Exercise text Start Marker

Named Carbanak as it based on the Trojan Carberp and the name of the configuration file is “anak.cfg”, Kaspersky’s analysis says that according to what it has found, the first malicious samples were compiled in August 2013 when the controllers started to test the Carbanak malware.
 
It said that the first infections were detected in December 2013, and the gang were able to successfully steal from their first victims during the period between February-April 2014, while the peak of infections was recorded in June 2014. It believed that the campaign is still active, while Dutch security investigations firm Fox-IT said in its update that “since early December, the group has decreased their activities and might now have even stopped entirely”.
 
Fox-IT said: “We don’t have evidence that the group is currently very active, but they might start at any time they want. Another option is that they have started again and we simply have not received any reports and evidence of their new activity.”
 
Kaspersky Lab said that detection of Carbanak began upon investigating the hard disk of the ATM system, and later when the CSO of a Russian bank said that data was being sent from their Domain Controller to the People’s Republic of China.
 
“When we arrived on site, we were quickly able to find the malware on the system,” it said. “We wrote a batch script that removed the malware from an infected PC, and ran this script on all the computers at the bank. This was done multiple times until we were sure that all the machines were clean.”
 
Martin Lee, cyber crime manager at Alert Logic, said: “Forensic examinations take a long time to conduct. Once discovered it is quick and easy to announce that malware has been found, however it takes many weeks and months of forensic examination to identify exactly what which systems were affected, what was stolen and how far did the attack spread. I think what we are seeing here is the results of the in depth investigation being released.”
 
Asked why he felt that a group which ceased activity three months ago was receiving attention now, TK Keanini, CTO of Lancope, said that there could be several reasons: that these are advanced threat actors and while it may seem like they are laying low, he was certain that they are working on new techniques as their old tools and techniques have been discovered.

Exercise text End Marker
Entries provided Start Marker

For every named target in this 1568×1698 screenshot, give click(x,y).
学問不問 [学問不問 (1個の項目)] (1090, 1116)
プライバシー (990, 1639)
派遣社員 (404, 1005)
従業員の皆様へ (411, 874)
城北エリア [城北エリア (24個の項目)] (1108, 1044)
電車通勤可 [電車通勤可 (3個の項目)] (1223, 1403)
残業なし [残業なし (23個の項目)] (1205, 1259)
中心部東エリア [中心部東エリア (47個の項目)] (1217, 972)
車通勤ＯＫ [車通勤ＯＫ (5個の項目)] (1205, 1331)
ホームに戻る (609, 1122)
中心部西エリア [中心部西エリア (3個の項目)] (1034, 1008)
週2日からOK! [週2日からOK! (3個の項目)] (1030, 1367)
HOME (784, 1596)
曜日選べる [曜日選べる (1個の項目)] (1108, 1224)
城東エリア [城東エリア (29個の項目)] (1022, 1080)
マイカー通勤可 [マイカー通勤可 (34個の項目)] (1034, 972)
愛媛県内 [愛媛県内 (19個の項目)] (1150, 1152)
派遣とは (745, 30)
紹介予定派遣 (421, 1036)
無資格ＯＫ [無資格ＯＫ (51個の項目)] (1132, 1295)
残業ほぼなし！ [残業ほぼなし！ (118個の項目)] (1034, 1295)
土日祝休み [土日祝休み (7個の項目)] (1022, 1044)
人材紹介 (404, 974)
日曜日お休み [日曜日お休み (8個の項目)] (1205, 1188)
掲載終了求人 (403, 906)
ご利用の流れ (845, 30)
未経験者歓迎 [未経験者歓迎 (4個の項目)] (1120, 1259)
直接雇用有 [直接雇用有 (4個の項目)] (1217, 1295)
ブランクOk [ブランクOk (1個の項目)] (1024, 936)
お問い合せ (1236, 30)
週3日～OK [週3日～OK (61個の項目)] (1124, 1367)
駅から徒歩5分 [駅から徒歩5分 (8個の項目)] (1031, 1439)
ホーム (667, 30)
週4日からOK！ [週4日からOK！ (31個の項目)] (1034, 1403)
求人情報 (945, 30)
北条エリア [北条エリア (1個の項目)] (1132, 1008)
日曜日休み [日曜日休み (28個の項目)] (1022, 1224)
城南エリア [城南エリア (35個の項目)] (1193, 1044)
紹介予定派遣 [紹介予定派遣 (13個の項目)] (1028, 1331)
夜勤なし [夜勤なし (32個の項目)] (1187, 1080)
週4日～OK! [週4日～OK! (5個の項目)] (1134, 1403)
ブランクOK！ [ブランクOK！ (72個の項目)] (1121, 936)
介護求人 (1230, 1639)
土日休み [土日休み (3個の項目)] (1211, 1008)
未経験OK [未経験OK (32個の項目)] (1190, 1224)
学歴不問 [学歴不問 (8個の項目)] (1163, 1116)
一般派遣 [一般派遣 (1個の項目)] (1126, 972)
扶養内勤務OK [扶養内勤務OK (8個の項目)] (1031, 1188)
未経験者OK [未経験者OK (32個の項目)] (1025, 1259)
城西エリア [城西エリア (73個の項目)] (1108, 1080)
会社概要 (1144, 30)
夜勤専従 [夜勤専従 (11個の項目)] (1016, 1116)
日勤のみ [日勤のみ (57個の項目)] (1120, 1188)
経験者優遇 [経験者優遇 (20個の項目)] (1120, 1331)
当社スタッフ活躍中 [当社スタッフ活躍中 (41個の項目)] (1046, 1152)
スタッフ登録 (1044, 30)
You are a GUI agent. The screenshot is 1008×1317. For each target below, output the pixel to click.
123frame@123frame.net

Entries provided End Marker

• _Apply what you read_
(1) From the Carbanak article, output the passage that begins at the words "Named Carbanak as" and stops after "the Carbanak malware.".
(2) Write the next part of the Carbanak article, starting after its last sentence.
The items have nothing to do with the Carbanak article.

• _Answers by item_
(1)
Named Carbanak as it based on the Trojan Carberp and the name of the configuration file is “anak.cfg”, Kaspersky’s analysis says that according to what it has found, the first malicious samples were compiled in August 2013 when the controllers started to test the Carbanak malware.

(2)
 
“Also, so many other events were happening that this particular attack and criminal group was just caught up in the noise,” he said. “There are many variants of crimeware or banking malware and these threat actors are just one of the groups. These numbers are growing, not shrinking.
 
“Also attribution takes time and is ultimately very hard to do with in the digital domain. These groups were also employing physical processes in their acts and if this were all digital, the attribution would have been incredibly difficult.”
 
Looking at the pattern of stealing $1BN in two years from 30 countries, Keanini said that it is safe to say that there are banks in other countries that maybe were even more vulnerable at this point in time, but the overall pattern is that while IT systems are similar in operation, their defences and detection systems vary greatly and it is here that the attacker sets out their tactics and strategies.
 
“The pattern is so common in the fact that the techniques used by these attackers were predictable and sequential, and yet these victims were all unable to detect these operations,” he said.
 
“The attacker must be thinking ‘we have something that works, let’s just keep using it globally’, and so they did. Anywhere where there is an IT system used for business, this attack strategy would work and so many systems are still vulnerable to this type of attack.”